WRITTEN REQUEST 1 — Summarize the post below on the "Enemy's List" charge against Obama in two sentences.
WRITTEN REQUEST 2 —
Answer these questions from the post below on the "Enemy's List" charge against Obama, one line each:
(a) Which senators does the post exclude when it talks about Republicans making noise in a new partisan line of attack?
(b) Which senator is the exception to "Republican Southern Senator" being a redundant phrase?
(c) Besides Lamar Alexander, whose name does the post give with an exclamation mark?

PAGE —

--- begin ---

We just saw a Republican Senator from Tennessee raise his q-rating by accusing Obama of having an “Enemy’s List” and employing the tactics of Richard Nixon, for Obama’s run of the mill politicking against political opposition.  Overall, this is simply a matter of the Perpetual Silly Season — it is hard to take such a thing seriously.  Obama, Senator Lamar! Alexander points out, is out to marginalize the National Chamber of Commerce.  That is the way these things work, of course — in much the same way Dick Cheney “marginalized” President Barack Obama.

For what it is worth, the first time I noticed the claim that Obama was compiling an “Enemy’s List” was a story from the Alex Jones website (one of them) reporting on a British tabloid story claiming that former President Bill, Clinton had met with Obama, shown him the way things work in these Big Leagues, and thus Obama started drawing up his list to run down one by one.  From Alex Jones’s point of view, the proof that this was true was the inclusion of Alex Jones on that list, which is interesting because I would take that as proof of the inaccuracy of such a list.  Funny enough, American tabloids have been plastering Obama next to Glenn Beck, which I take to be a demographic alignment between the audience of Tier 2 tabloids and the audience of Fox News.

There is one thing about Lamar! Alexander’s voice speaking up that I can’t help but remark about.  It seems that every time we hear about a Republican politicians in the Senate making noise in a new partisan line of attack (meaning the two Senators of Maine are excluded), you look up at the tv screen or down at the computer screen or newspaper, and see the geography of where he sits.  “Republican Southern Senator” is a redundant phrase, except for Chuck Grassley of Iowa.

I think 2010 will see Republicans satuate the South even more, jabbing out a few “Conservative Democratic” Members of Congress in marginal seats moreso than up North which would then be more likely to recede in 2012, spurring the further regional imbalance of the political party.   It’s also instructive to look at the Senate Class of 2004, which saw several Democratic Southerners retiring and being replaced by new Republicans, and a couple of Republicans replacing retiring Republicans, and see that they’re mostly pretty safe.

The question becomes: Name the next Republican US Senator to play this type of partisan game, and name the state he  (more likely than “she”) comes from.

One note about Lamar! Alexander and my placement of an exclamation mark after his first name: this was a campaign sign he waved about in his political campaigns: 2002 Senate bid, 2000 presidential bid, probably his 1996 bid.  Political bids are a sort of cult of personality, and the politicians get wrapped up in declaring their name in such manners as putting exclamation marks after their first name.  See also Jeb! Bush.

I’d like to think the giant balls chasing Arlen Specter was a metaphor, but a metaphor for what?

--- end ---

DATA SEGMENT —
--- begin ---

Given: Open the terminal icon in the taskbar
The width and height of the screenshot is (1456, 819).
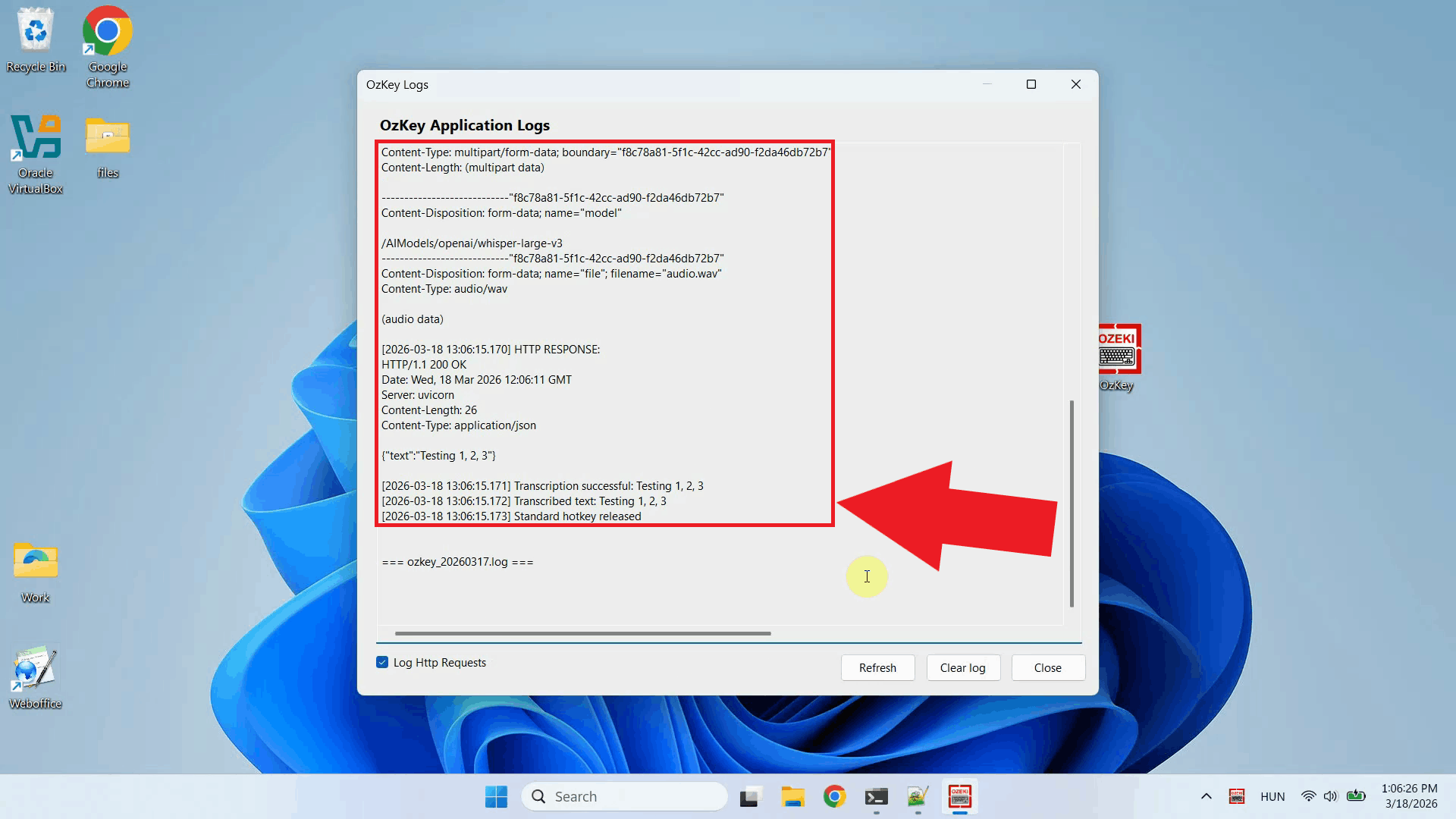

--- end ---

TASK SOLUTION 1 — The post calls a Tennessee Republican senator's charge that Obama keeps an "Enemy's List" part of the Perpetual Silly Season, and notes that the writer first saw the claim in an Alex Jones website story citing a British tabloid. It observes that Republican senators who open new partisan attacks tend to be Southern, predicts that 2010 will push Republicans further into the South, and explains that the exclamation mark after Lamar Alexander's first name comes from his campaign signs.

TASK SOLUTION 2 —
(a) The two senators of Maine
(b) Chuck Grassley of Iowa
(c) Jeb Bush (written Jeb! Bush)